◆ WHAT TO PRODUCE ◆
Every line in the listing should be set down again verbatim.

◆ ENTRIES SHOWN ◆
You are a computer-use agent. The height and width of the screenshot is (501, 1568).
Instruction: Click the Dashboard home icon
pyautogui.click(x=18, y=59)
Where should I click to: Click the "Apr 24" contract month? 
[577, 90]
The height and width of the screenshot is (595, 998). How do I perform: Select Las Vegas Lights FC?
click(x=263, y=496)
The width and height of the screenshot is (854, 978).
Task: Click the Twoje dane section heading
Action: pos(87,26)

◆ ANSWER SPACE ◆
You are a computer-use agent. The height and width of the screenshot is (501, 1568).
Instruction: Click the Dashboard home icon
pyautogui.click(x=18, y=59)
Where should I click to: Click the "Apr 24" contract month? 
[577, 90]
The height and width of the screenshot is (595, 998). How do I perform: Select Las Vegas Lights FC?
click(x=263, y=496)
The width and height of the screenshot is (854, 978).
Task: Click the Twoje dane section heading
Action: pos(87,26)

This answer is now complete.